Molecular Mechanisms of Channels and Transporters

通道和转运蛋白的分子机制

• 批准号: 10204502
• 负责人: Katherine Anne Henzler-Wildman
• 金额: $ 38.23万
• 依托单位: UNIVERSITY OF WISCONSIN-MADISON
• 依托单位国家: 美国
• 财政年份: 2021
• 资助国家: 美国
• 起止时间: 2021-05-01 至 2026-04-30
• 项目状态: 未结题
• 来源: https://reporter.nih.gov/project-details/10204502
• 关键词: Active Biological Transport; Address; Allosteric Regulation; Antibiotics; Binding; Biochemical; Biological; Biological Assay; Biological Models; Biological Process; Biophysics; Chemicals; Coupled; Data; Environment; In Vitro; Integral Membrane Protein; Ion Channel; Ions; Kinetics; Knowledge; Length; Membrane; Membrane Proteins; Modeling; Molecular; Molecular Probes; Monitor; Motion; Movement; NMR Spectroscopy; Population; Process; Protein Conformation; Proteins; Protons; Pump; Research; Resolution; Site; Specificity; Structure; System; Temperature Sense; Thermodynamics; Time; Work; in vivo; insight; protein function; small molecule; tool

ABSTRACT Knowledge of protein motion is necessary to bridge the gap between structure and function and gain insight into the molecular mechanism of protein machines. My lab studies the function of ion channels and ion-coupled transporters, integral membrane proteins that must undergo structural transitions to regulate the flow of ions (channels) or actively pump substrates (transporters) across biological membrane barriers. A set of distinct but interrelated projects examines the mechanism of secondary active transport, promiscuous multidrug recognition, ion channel selectivity and gating, molecular basis of temperature sensing, allosteric regulation of transporter and channel activity, and how small localized interactions can regulate broader dynamics in membrane proteins. These research questions span time- and length- scales, requiring an array of experimental approaches and a well-developed set of model systems to enable hypothesis driven research.
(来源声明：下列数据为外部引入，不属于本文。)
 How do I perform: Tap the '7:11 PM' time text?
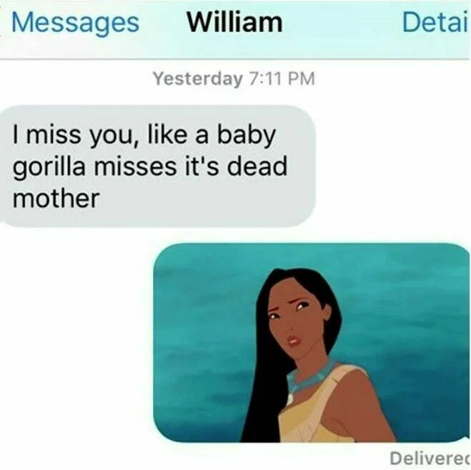tap(282, 79)
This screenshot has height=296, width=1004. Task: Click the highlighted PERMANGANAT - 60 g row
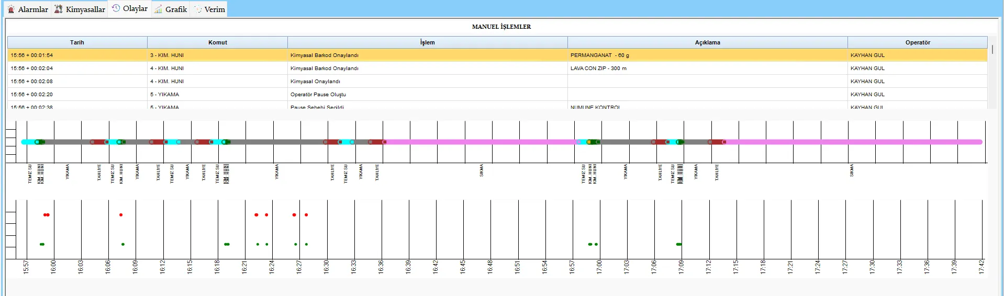(599, 55)
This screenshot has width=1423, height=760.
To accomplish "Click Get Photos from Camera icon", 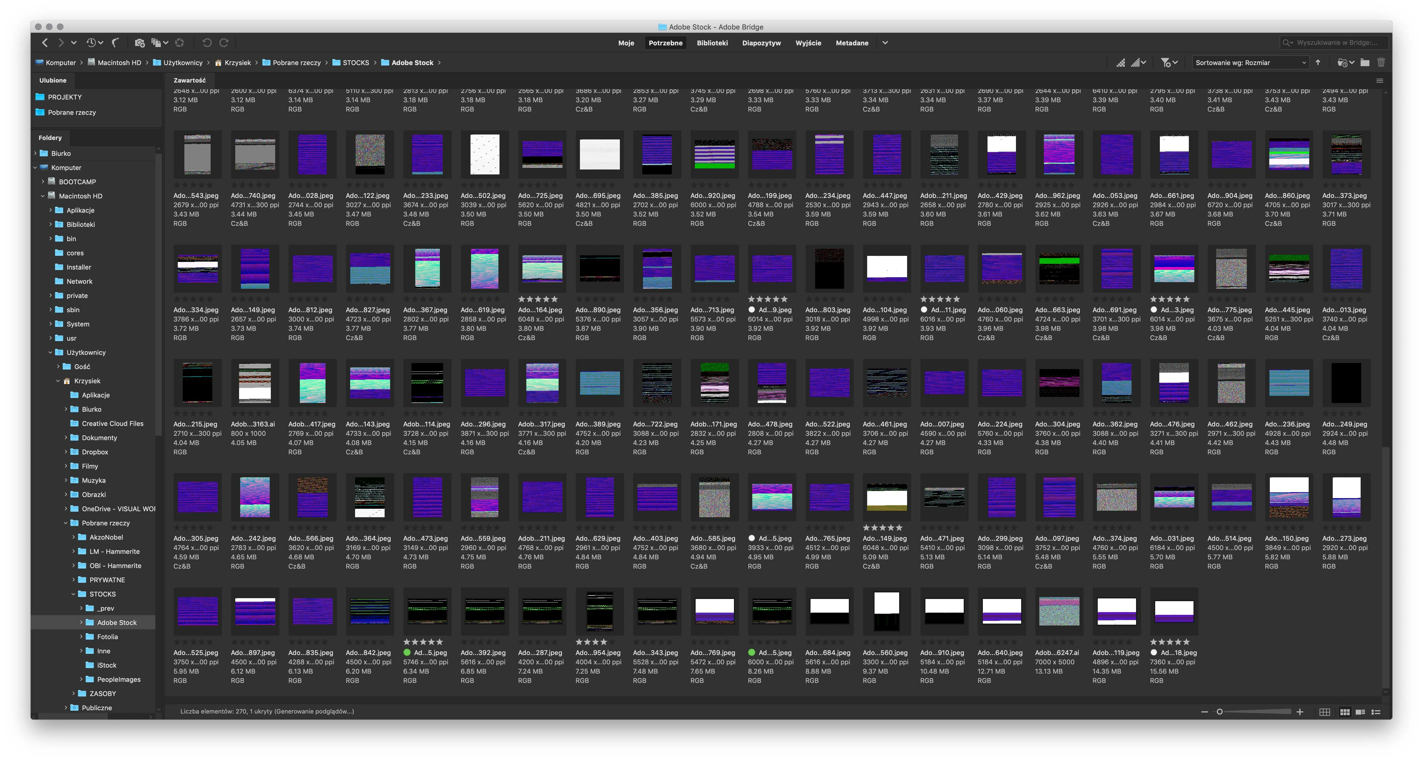I will 139,42.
One of our primary tools is NMR spectroscopy, which can simultaneously provide structural, thermodynamic (populations), and kinetic (rates of transitions) data with site-specific resolution. NMR chemical shifts are also highly sensitive to changes in the local environment, providing a direct readout of proton binding, a process that is otherwise difficult to monitor experimentally but central to dissecting proton-coupled transport. Over the past 10 years, my lab has done the painstaking work necessary to develop three completely independent model transporter and channel systems (EmrE, NaK, Shaker-VSD) and establish experimental tools ranging from NMR and molecular biophysics to in vitro and in vivo functional assays. We are now primed to address essential research questions that probe the molecular mechanism of these specific systems but also have broader implications for understanding how protein conformational change is regulated, promiscuity versus specificity in substrate recognition, the complexity of proton-coupled transport, and molecular basis for allosteric regulation of protein function.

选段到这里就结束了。